Lastly, we binned participants into the 3 groups based on presence/absence of APOE4 status and parental history of AD: 1) people with no AD risk factors, 2) people with either APOE4 status or parental history of AD, and 3) people with both AD risk factors. We then used ANCOVA models to probe interactions between OSA characteristics and AD risk factor groups as they related to verbal memory. In individuals with both AD risk factors, we found that higher REM RDI (b=−14.08, 95%CI:[−21.53, −6.63], REM-NREM RDI ratio (b=−23.20, 95%CI:[−35.34, −11.06] and REM-REM ODI (b=−23.49, 95%CI:[−35.46, −11.51]) were significantly associated with worse total learning (See Figure S2 and Table S8-S12 for contrast testing). Similiarly, in individuals that were both APOE4 positive and had parental history of AD, higher REM-NREM RDI ratio was significantly associated with lower long-delay recall (b=−8.27, 95%CI:[−12.13, −4.42]; See FigureS3 and Table S13 for contrast testing results). Overall, these findings suggest that more OSA-related events in REM sleep (relative to NREM sleep) strongly impaired word list learning and recall, especially for those that had both parental and genetic risk for AD.

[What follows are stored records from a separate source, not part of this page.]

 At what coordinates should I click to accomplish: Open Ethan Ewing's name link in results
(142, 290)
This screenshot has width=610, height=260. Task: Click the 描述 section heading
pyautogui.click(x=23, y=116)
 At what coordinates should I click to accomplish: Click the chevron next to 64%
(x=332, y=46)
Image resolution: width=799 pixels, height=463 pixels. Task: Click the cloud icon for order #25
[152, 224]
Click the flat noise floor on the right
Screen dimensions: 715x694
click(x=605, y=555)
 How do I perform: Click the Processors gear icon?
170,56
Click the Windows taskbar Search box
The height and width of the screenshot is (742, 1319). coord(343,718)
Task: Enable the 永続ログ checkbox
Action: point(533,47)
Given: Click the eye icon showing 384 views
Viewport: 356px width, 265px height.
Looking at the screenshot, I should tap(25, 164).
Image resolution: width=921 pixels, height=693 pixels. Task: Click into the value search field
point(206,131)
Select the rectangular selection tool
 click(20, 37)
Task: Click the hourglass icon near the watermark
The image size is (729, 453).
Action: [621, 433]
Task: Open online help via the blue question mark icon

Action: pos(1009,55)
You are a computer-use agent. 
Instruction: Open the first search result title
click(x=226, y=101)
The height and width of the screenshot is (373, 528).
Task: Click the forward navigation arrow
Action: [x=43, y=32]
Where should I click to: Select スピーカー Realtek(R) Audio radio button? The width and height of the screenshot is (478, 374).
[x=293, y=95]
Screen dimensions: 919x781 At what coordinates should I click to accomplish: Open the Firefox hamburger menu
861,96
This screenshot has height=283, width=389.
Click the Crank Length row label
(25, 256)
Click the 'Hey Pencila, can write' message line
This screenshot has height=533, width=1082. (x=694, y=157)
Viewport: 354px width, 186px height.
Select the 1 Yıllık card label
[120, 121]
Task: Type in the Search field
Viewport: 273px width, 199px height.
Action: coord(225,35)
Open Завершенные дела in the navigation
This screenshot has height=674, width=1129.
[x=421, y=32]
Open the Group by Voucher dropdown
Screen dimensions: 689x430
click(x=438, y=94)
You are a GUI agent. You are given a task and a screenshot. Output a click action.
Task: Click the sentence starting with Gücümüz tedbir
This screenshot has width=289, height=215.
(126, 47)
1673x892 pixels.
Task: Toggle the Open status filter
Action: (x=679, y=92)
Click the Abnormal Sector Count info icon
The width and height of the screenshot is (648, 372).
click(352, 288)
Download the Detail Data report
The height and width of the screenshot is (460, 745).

In this study, we assessed the relationships between OSA features and verbal memory performance, and tested the moderating effects of biological sex, age, APOE4 status, and parental history of AD on these relationships. We found that greater OSA severity during REM sleep was associated with worse verbal learning and delayed memory recall in a cohort of cognitively unimpaired middle- and older-aged adults enriched for AD risk. Additionally, more oxyhemoglobin desaturations during REM sleep versus NREM sleep were associated with worse learning performance, specifically in those that were older than 60 years old and APOE4 carriers. Further, more respiratory events and arousals during REM sleep, as opposed to during NREM sleep, had a greater negative impact on recall performance for those those who were APOE4 carriers. The negative effects of OSA during REM sleep, specifically respiratory disturbances and oxygen hemoglobal desatursations, on verbal memory was most prominent in those that had both a parent with AD and was an APOE4 carrier. Since AD risk factors (e.g., female sex, older age, or genetic or familial risk) were not associated with more severe OSA in this current study, these findings were not simply driven by increased OSA severity in individuals with AD risk factors. Though it is possible this could be related to lower survival from conversion to mild cognitive impairment (MCI) or AD in older adults with AD risk and more severe OSA[9,13,48,49]. That being said, our results supports the hypothesis that the memory consequences of OSA are particularly important for cognitively intact older adults with AD risk factors (older age, APOE4 positivity, and parental history of AD), particularly when OSA events occur during REM sleep.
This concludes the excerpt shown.